Robotic assistance in scientific laboratories requires procedurally correct long-horizon manipulation, reliable execution under limited supervision, and robustness in low-demonstration regimes. Such conditions greatly challenge end-to-end vision-language-action (VLA) models, whose assumptions of recoverable errors and data-driven policy learning often break down in protocol-sensitive experiments. We propose CAPER, a framework for Constrained And ProcEdural Reasoning for robotic scientific experiments, which explicitly restricts where learning and reasoning occur in the planning and control pipeline. Rather than strengthening end-to-end policies, CAPER enforces a responsibility-separated structure: task-level reasoning generates procedurally valid action sequences under explicit constraints, mid-level multimodal grounding realizes subtasks without delegating spatial decision-making to large language models, and low-level control adapts to physical uncertainty via reinforcement learning with minimal demonstrations. By encoding procedural commitments through interpretable intermediate representations, CAPER prevents execution-time violations of experimental logic, improving controllability, robustness, and data efficiency. Experiments on a scientific workflow benchmark and a public long-horizon manipulation dataset demonstrate consistent improvements in success rate and procedural correctness, particularly in low-data and long-horizon settings.
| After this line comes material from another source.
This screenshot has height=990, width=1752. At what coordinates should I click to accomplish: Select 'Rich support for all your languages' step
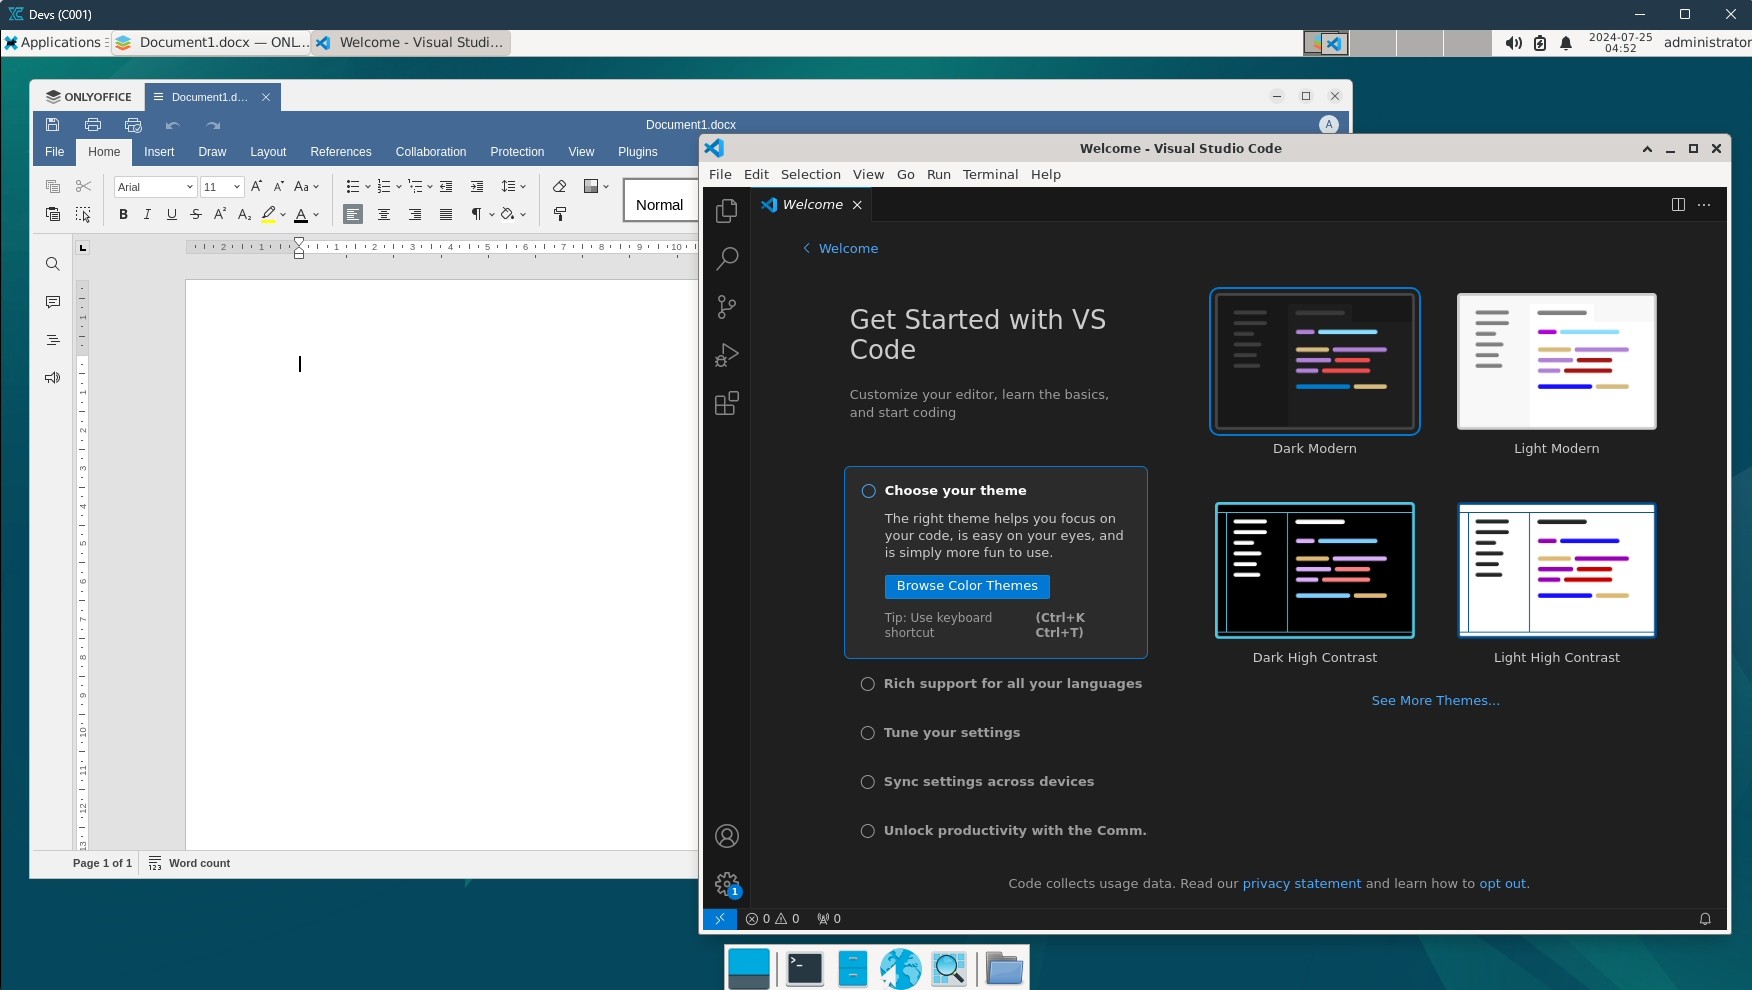pos(1012,684)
翻译：科学实验室中的机器人辅助需要程序正确的长时程操作、有限监督下的可靠执行以及低示范条件下的鲁棒性。这些条件对端到端视觉-语言-动作（VLA）模型构成了巨大挑战，该类模型关于可恢复错误和数据驱动策略学习的假设在协议敏感的实验环境中往往失效。我们提出CAPER框架，即面向机器人科学实验的约束与流程推理框架，该框架明确限定了学习与推理在规划与控制流程中的发生位置。CAPER并非强化端到端策略，而是强制执行责任分离的结构：任务级推理在显式约束下生成程序有效的动作序列，中层多模态落地实现子任务而无需将空间决策委托给大语言模型，底层控制通过最少示范的强化学习适应物理不确定性。通过可解释的中间表示编码程序约束，CAPER防止了执行阶段对实验逻辑的违反，从而提升了可控性、鲁棒性与数据效率。在科学工作流基准测试和公开长时程操作数据集上的实验表明，该方法在成功率与程序正确性方面均取得持续改进，尤其在低数据与长时程场景中表现突出。